Задания —
1 - Выведите без изменений фрагмент отрывка о прозе Грина, который начинается словами «Главные герои Грина» и заканчивается словами «о творческой лаборатории.».
2 - Продолжите отрывок о прозе Грина, начав сразу после его последнего предложения.

Отрывок текста —
Авторские симпатии и антипатии в гриновском творчестве не вызывают сомнений: кружевная резьба «микросостояний» сочетается с предельно четким, линейным рисунком общего нравственного облика героя и составляет специфически гриновскую манеру психологического портрета. Но сила и торжество идеала связаны в прозе Грина не с идеализацией героя и уж тем более не с идеализацией действительности (здесь хотелось бы даже употребить странный термин – критический романтизм), а с общей художественной идеей и позицией автора. Грин-романтик любуется теми, кто воплощает его мечту о нравственном совершенстве, но Грин-реалист хорошо знает психологические «бездны» человека, его падения, его неуправляемость, необъяснимость его поступков, тяжкое сочетание добра и зла в его душе (отсюда супружеская измена в «Ксении Турпановой»; смесь униженности и фанфаронства в герое «Пассажира Пыжикова»; неожиданное мужество Энниока, сполна расплачивающегося в «Жизни Гнора» за совершенную подлость; душевные самоистязания Фицроя в «Лошадиной голове» и бесстыдная «диалектика» проповедей Фрэнка Давенанта в «Дороге никуда»…).

Частной разновидностью общего внимания Грина к сложным формам психологических процессов является его постоянный и постоянно углубляющийся интерес к психологии творчества, к самому типу творческой личности. В целом ряде произведений, представляющих вершинные достижения Грина в жанре рассказа (я имею в виду «Возвращенный ад», «Искателя приключений», «Серый автомобиль», «Фанданго» и «Крысолова»), фигурируют персонажи, полностью выпадающие по сложному рисунку своего рефлектирующего и «галлюцинирующего» творческого сознания из привычной типологии – мужских образов, а сами сюжеты являются не чем иным, как материализованным и развернутым в интриге психологическим анализом работы этого сознания.

Главные герои Грина нередко приближены к автору почти вплотную, и достигается это не автобиографическими деталями, которые в преображенном виде, кстати, достаточно часто узнаваемы, но «трансплантацией» в характеры персонажей определенных черт творческой личности и творческого воображения, составляющих самое существо Грина-художника. Вот почему столь распространены в этой прозе персонажи, профессионально связанные с творческой деятельностью; вот почему на первоначальных этапах замысла в гриновских романах сплошь и рядом фигурирует некий литератор, от лица которого звучат в черновиках интереснейшие рассуждения о творческой лаборатории.

Исходные данные —

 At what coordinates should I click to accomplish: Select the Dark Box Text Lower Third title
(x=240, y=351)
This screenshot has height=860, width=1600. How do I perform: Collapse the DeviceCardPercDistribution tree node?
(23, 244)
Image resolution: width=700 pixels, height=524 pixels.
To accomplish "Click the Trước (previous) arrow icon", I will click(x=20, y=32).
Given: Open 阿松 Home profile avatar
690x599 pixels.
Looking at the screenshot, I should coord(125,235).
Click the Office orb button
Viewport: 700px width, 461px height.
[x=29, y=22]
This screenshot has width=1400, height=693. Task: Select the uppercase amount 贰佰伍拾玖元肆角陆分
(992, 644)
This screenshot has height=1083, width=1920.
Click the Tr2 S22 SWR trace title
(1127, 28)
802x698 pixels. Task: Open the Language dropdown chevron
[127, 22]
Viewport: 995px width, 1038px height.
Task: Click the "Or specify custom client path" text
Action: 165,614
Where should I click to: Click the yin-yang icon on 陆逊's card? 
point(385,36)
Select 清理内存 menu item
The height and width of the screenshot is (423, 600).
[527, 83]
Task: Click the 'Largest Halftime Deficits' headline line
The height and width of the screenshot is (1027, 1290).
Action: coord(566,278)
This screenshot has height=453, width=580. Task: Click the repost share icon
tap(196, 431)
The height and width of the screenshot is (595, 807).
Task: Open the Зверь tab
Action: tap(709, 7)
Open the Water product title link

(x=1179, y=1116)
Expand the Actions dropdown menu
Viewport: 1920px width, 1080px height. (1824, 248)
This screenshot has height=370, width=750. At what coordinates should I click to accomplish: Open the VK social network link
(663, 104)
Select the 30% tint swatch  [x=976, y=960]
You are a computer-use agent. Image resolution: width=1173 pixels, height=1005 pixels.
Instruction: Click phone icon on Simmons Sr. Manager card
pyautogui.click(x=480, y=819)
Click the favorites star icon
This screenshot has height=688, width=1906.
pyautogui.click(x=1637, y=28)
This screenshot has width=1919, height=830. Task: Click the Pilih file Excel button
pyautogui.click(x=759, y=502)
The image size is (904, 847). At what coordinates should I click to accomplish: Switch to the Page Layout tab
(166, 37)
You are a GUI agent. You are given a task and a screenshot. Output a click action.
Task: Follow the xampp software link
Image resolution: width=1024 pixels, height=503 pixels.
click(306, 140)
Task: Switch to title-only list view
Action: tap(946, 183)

Ответы по заданиям —
1 -
Главные герои Грина нередко приближены к автору почти вплотную, и достигается это не автобиографическими деталями, которые в преображенном виде, кстати, достаточно часто узнаваемы, но «трансплантацией» в характеры персонажей определенных черт творческой личности и творческого воображения, составляющих самое существо Грина-художника. Вот почему столь распространены в этой прозе персонажи, профессионально связанные с творческой деятельностью; вот почему на первоначальных этапах замысла в гриновских романах сплошь и рядом фигурирует некий литератор, от лица которого звучат в черновиках интереснейшие рассуждения о творческой лаборатории.

2 -
Многие герои Грина – суть символы творчества или антитворчества. Особенно выразительна в этом отношении, вероятно, фигура «летающего человека» Друда в романе «Блистающий мир», чей образ многими деталями наталкивает читателя на мысль именно об уникальных художественно-творческих способностях героя. Но автор идет в избранном направлении и дальше, фактически превращая некоторых персонажей своих произведений как бы одновременно и в их создателей: Ассоль в «Алых парусах» творит сказку своей жизни вместе с Грэем, реализуя подсказанный ей «мифотворцем» Эглем сюжет; Санди Пруэль не только участвует в вихре авантюрных событий «Золтой цепи», но и строит из них роман, организуя и скрепляя действие на наших глазах; одержимый творческими видениями и галлюцинациями Томас Гарвей устремляется в свою увлекательную погоню за Несбывшимся, подобно писателю, ищущему материал…

Эти углубления в сферу подсознательного, подчас организующие фабульную структуру произведений; эти «романы в романах»; элитарно-изысканные композиционные построения; книжно-сентенционная стилистика с многочисленными инверсиями и кальками, действительно связывают Грина с так называемой «модернистской» литературой XX в., сугубо негативное отношение к которой, идущее от старых вульгарно-социологических схем, мы с трудом, но постепенно изживаем.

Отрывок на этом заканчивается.